Collected data
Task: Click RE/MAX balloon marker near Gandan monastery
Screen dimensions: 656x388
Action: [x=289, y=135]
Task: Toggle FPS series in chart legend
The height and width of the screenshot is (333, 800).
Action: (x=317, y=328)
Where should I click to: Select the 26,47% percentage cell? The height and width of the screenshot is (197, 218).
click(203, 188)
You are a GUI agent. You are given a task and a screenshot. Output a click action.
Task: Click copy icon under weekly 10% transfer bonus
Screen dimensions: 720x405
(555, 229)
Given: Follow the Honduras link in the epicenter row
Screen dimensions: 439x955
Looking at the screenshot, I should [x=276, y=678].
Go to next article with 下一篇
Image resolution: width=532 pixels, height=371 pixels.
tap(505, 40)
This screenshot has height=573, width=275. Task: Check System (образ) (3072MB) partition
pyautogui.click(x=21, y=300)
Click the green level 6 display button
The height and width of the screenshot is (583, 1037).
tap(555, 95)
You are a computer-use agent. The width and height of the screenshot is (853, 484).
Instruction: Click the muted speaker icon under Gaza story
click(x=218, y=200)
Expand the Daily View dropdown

### EXERCISE
Retrieve each line of the data in which the word "agent" can be found.

### EXPECTED ANSWER
You are a GUI agent. You are given a task and a screenshot. Output a click action.
You are a computer-use agent. The width and height of the screenshot is (853, 484).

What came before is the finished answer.